In Q1 FY2025, MongoDB's revenue reached $450.6 million, surpassing the high end of guidance and consensus estimates of $439-441 million. Atlas revenue, which makes up 70% of total revenue, grew 32% year-over-year to $314.2 million. The company also expanded its customer base to 49,200, up from 43,100 a year ago. Non-GAAP operating income of $32.8 million and an operating margin of 7% exceeded expectations due to the revenue beat.
Our Q1 results will impact our growth rate for this year, however we do not believe that our fiscal 2025 growth is an indication of our long-term potential.
- Michael Gordon, CFO & COO of MongoDB
However, the company reduced its full-year fiscal 2025 outlook, citing broad-based macro headwinds, slower growth from recent workloads, and fewer multi-year Enterprise Advanced deals. MongoDB now expects revenue of $1.88-1.90 billion (12-13% growth), down from the previous guidance of $1.92-1.95 billion (+14% growth at midpoint). Non-GAAP operating income is projected to be $168-183 million (9% margin), below prior expectations. The guidance for Q2 FY2025 also fell short of consensus, implying just 9% year-over-year revenue growth.

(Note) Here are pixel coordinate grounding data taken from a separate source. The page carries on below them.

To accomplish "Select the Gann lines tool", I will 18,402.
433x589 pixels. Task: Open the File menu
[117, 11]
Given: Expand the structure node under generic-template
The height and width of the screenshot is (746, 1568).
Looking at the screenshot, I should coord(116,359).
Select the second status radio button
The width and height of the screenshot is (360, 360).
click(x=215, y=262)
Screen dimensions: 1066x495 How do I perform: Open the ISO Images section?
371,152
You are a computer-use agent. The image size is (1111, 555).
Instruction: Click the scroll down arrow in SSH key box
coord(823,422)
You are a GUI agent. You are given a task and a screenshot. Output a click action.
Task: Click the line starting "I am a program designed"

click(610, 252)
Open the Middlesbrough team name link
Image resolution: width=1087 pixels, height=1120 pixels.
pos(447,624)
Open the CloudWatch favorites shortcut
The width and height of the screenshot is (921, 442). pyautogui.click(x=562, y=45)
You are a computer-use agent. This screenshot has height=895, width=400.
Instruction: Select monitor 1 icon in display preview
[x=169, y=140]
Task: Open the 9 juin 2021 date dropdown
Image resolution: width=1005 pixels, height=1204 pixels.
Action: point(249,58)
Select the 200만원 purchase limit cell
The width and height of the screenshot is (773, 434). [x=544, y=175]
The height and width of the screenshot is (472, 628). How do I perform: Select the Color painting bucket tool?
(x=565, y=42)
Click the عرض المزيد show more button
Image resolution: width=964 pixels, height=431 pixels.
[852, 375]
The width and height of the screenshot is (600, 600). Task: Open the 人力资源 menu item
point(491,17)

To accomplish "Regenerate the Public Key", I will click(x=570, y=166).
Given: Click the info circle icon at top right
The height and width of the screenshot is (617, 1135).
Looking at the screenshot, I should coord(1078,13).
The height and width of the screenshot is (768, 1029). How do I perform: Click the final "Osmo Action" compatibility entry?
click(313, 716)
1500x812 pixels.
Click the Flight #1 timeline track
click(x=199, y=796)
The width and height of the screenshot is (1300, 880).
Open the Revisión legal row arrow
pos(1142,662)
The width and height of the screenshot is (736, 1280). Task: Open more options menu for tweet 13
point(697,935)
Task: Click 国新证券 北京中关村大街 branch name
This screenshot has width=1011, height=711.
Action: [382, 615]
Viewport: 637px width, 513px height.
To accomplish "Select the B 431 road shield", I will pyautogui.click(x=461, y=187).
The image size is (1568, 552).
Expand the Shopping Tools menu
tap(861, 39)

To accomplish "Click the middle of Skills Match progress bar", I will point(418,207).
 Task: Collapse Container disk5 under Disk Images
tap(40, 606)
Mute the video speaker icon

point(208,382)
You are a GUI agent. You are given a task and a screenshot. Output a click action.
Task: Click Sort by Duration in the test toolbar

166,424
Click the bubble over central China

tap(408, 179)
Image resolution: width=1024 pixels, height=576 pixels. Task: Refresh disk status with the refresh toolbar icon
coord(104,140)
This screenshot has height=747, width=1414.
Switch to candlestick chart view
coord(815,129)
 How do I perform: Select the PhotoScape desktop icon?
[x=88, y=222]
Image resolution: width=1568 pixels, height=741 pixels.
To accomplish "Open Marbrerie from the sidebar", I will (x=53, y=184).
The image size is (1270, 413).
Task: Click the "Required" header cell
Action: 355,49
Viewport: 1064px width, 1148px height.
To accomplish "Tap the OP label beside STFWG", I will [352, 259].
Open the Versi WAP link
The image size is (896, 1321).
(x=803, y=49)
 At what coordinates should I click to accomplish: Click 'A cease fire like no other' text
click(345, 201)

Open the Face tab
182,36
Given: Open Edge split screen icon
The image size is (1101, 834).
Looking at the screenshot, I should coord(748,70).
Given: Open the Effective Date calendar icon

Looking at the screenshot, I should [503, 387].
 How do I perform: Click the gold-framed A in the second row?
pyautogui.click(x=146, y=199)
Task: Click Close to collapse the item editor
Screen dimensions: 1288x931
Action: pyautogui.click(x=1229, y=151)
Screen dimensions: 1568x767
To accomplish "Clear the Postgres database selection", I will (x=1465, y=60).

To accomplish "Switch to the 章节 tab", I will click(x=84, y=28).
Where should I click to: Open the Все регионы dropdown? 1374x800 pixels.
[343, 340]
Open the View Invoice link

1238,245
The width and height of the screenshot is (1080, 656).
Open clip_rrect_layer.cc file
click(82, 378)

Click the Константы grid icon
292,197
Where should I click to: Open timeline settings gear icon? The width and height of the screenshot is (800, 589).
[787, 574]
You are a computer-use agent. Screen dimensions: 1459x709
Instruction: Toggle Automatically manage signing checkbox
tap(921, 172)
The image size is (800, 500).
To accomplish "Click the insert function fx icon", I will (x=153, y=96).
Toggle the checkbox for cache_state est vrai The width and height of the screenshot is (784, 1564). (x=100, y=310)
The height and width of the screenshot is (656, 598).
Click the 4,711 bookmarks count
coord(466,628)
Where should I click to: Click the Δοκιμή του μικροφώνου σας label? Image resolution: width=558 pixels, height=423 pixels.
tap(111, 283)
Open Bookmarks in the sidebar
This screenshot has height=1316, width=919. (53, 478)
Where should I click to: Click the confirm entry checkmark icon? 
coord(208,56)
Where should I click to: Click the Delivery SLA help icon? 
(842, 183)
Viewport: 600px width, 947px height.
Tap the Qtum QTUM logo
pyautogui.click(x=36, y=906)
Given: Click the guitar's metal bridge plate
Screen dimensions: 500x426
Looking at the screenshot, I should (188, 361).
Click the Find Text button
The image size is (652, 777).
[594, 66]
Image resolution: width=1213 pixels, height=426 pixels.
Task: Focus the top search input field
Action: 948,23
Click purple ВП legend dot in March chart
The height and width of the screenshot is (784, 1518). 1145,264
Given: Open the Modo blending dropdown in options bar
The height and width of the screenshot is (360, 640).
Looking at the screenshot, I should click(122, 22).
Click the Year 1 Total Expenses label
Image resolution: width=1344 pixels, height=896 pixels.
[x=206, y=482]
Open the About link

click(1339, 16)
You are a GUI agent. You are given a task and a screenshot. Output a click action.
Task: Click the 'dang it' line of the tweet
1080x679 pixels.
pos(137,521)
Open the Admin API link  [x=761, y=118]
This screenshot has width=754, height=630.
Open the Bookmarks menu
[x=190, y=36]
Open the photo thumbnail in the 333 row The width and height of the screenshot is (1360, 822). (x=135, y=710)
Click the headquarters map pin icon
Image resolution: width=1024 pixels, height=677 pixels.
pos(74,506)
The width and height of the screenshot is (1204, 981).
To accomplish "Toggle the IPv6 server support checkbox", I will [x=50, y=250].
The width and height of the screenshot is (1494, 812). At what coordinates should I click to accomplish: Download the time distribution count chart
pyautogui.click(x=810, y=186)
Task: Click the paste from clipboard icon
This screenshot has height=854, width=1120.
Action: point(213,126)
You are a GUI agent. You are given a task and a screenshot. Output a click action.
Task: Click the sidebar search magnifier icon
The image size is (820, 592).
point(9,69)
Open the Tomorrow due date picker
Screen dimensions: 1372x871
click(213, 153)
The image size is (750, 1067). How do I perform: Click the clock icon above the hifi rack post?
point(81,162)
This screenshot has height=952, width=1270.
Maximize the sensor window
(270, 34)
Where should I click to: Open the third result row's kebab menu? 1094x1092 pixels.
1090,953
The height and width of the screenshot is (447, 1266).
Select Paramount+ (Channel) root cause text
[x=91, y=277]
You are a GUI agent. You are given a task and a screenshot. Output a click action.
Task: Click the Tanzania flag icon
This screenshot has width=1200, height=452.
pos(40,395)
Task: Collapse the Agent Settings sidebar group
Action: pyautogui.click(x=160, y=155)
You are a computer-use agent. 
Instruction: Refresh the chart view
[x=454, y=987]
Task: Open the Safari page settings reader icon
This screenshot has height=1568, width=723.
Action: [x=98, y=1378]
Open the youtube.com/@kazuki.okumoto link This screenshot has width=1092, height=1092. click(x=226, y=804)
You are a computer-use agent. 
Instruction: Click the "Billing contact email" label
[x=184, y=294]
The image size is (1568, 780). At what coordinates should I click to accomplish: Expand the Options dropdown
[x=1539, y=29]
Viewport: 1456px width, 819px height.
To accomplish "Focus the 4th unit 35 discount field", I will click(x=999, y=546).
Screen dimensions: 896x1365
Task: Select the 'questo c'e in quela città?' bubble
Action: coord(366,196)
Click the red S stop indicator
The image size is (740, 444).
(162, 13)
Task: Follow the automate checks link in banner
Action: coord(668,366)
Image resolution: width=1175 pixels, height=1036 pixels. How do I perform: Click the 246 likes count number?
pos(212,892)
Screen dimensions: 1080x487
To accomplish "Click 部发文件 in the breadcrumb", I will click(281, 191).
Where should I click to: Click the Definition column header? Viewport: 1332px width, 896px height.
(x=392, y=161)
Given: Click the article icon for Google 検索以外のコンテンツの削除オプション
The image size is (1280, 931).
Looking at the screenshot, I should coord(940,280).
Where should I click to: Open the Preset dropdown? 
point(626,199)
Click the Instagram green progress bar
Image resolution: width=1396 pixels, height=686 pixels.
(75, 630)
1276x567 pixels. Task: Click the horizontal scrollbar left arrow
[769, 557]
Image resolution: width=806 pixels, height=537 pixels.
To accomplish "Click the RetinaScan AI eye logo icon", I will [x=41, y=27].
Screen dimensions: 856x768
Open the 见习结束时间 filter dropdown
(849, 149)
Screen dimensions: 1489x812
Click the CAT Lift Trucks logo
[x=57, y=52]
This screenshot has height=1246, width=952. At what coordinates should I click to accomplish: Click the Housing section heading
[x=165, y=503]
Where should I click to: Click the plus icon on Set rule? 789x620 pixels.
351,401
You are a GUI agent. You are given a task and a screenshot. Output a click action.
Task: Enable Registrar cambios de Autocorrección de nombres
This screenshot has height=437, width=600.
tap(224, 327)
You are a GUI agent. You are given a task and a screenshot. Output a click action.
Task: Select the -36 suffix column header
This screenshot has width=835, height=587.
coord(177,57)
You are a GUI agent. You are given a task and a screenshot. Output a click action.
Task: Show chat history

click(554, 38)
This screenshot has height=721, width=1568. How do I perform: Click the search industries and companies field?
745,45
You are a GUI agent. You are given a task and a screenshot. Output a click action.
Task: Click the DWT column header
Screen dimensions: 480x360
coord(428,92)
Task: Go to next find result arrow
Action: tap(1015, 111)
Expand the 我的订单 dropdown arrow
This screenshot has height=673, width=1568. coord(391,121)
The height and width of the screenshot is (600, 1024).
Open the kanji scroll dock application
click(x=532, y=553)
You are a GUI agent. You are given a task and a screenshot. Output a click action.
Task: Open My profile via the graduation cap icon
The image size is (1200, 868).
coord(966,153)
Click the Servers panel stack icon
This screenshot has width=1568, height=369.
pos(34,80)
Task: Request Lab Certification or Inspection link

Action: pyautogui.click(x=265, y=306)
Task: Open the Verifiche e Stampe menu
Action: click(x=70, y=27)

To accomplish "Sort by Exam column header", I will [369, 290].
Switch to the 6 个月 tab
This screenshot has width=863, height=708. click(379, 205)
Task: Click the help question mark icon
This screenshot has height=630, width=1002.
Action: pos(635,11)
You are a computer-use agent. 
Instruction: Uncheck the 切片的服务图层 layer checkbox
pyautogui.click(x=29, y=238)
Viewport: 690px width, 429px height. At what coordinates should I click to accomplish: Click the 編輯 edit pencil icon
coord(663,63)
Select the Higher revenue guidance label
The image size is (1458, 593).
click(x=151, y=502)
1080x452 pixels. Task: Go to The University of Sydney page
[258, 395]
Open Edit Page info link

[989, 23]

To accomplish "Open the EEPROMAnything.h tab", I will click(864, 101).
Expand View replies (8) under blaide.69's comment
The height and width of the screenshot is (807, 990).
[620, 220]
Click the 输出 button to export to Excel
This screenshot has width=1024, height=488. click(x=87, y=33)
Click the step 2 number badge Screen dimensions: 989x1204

What we learned from the earnings call:
Macro impact: MongoDB witnessed a broad-based slowdown in consumption across customer cohorts, industries, geographies, and tenures. This suggests that the slower growth is primarily driven by macroeconomic factors affecting end-user activity and application usage.
Recently acquired workloads: The company noted that workloads acquired last year started to grow more slowly than expected. MongoDB has made adjustments to its processes and incentives to focus on acquiring workloads with higher growth potential.
New business performance: MongoDB had a slow start to the quarter in terms of new business, but mostly caught up by the end of Q1. The company remains confident in its ability to win new business, with strong win rates.
Investment priorities: Despite the near-term challenges, MongoDB is committed to investing in three key areas: enterprise customers, legacy application modernization using AI, and positioning itself as a key platform for emerging AI applications.
Product announcements: At MongoDB's recent user conference, the company announced several new products and enhancements, including MongoDB 8.0, queryable encryption, and Atlas serverless. These innovations aim to address important customer needs and position MongoDB as a leader in the age of AI.
When asked about competition from hyperscalers, MongoDB's management downplayed any share losses and highlighted strong partnership activity with cloud vendors. They believe that the hyperscalers' strength is more tied to model training investments than production AI applications, an area where MongoDB is well-positioned.
Given MongoDB's strong market position, innovative product offerings, and focus on emerging AI applications, the recent 25% stock decline may present an attractive entry point for long-term investors (EV/Sales of 6x). While near-term challenges persist, the company's long-term growth potential remains intact.
Disclaimer: This article is for informational purposes only and does not constitute financial advice or a recommendation to buy, sell, or hold any securities mentioned. The content is based on the author's analysis of MongoDB's Q1 FY2025 earnings release and should not be relied upon as a substitute for thorough research.
Investors should conduct their own due diligence and consider their individual financial situation, risk tolerance, and investment objectives before making any investment decisions. The author and the publication do not accept any responsibility for any loss or damage arising from the use of this information.